BDC Performance Table

Rationale

The BDC Reporter seeks to provide comprehensive coverage of the $175bn public BDC sector and its 45 component publicly traded stocks. This includes gathering a comprehensive set of key BDC financial metrics in one place, along with our periodic assessments of each BDC's financial performance. Many of the metrics made available are critical inputs in any investor analysis. The assessments are not financial advice, but just our candid view, which readers can use as a second opinion.

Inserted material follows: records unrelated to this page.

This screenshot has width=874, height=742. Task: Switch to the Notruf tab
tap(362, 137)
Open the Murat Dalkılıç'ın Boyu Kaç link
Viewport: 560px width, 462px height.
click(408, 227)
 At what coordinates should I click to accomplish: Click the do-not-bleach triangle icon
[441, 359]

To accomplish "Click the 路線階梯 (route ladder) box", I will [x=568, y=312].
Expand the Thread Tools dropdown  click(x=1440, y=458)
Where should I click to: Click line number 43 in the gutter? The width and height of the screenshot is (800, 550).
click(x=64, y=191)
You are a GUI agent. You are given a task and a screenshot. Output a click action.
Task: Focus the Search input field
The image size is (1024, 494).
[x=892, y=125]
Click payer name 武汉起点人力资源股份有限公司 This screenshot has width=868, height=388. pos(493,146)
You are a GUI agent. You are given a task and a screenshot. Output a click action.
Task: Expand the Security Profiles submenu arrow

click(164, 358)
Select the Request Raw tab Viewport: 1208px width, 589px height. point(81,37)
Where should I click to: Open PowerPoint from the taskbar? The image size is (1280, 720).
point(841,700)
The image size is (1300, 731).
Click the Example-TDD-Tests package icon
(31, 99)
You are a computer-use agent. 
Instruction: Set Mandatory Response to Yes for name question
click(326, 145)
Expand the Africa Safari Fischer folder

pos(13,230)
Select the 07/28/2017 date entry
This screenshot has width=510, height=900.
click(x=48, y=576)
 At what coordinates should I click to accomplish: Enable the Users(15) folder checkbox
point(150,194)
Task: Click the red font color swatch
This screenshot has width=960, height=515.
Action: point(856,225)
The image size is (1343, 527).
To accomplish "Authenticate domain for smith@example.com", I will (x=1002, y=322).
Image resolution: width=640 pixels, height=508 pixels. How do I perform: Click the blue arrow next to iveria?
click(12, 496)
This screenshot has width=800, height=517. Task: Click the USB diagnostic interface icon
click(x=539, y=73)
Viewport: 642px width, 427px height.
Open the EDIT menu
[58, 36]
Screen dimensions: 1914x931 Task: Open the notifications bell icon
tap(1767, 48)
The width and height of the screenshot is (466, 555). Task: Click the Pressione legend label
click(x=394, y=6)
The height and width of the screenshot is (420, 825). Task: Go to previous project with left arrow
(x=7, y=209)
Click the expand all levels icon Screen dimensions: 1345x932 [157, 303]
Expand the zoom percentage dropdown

Here's how the process works: we review each BDC's financial performance quarterly, including the most recent earnings release, SEC filing, investment presentation, and conference call transcript. Based on what we learn, we rate the period's overall performance on a scale of 1 to 5. A 1 rating is reserved for BDCs that have outperformed, and a 2, the most common, is for performance in line with expectations. Ratings of 3 through 5 reflect increasing degrees of underperformance.

In addition to the BDC Reporter's necessarily subjective performance ratings, the BDC Performance Table includes a wealth of other metrics for each BDC, also updated regularly. Here's a non-comprehensive list:

Internal or External Management

Market Segment Served

Portfolio Cost and FMV

Net Asset Value in Dollars and on a Per Share Basis

Number of Portfolio Companies

Historical Recurrings Earnings Per Share

Projected Recurring Earnings Per Share - Analyst Consensus

Historical Dividends Per Share

YTD Dividends Paid Per Share

We use color coding a great deal to make the data acccessible. Generally speaking, different shades of green represent growth or positive numbers and red losses, while orange is for in-between.

Spelt Out

In addition, in support of these ratings, you'll find a link in the BDC Performance Table to another table summarizing the financial metrics incorporated into the ratings, both the positives and the negatives. In a paragraph, you'll see discussed these include earnings compared against both the prior quarter's results and the analyst consensus, credit results that include realized and unrealized gains and losses, changes in overall leverage, and net asset value per share (NAVPS).

We began this quarterly review process in the IIIQ 2025, and to provide some recent historical context, you'll find both the IIIQ and IVQ 2025 ratings, plus the IQ 2026 assessments, beginning in late April 2026, as the earnings season plays out.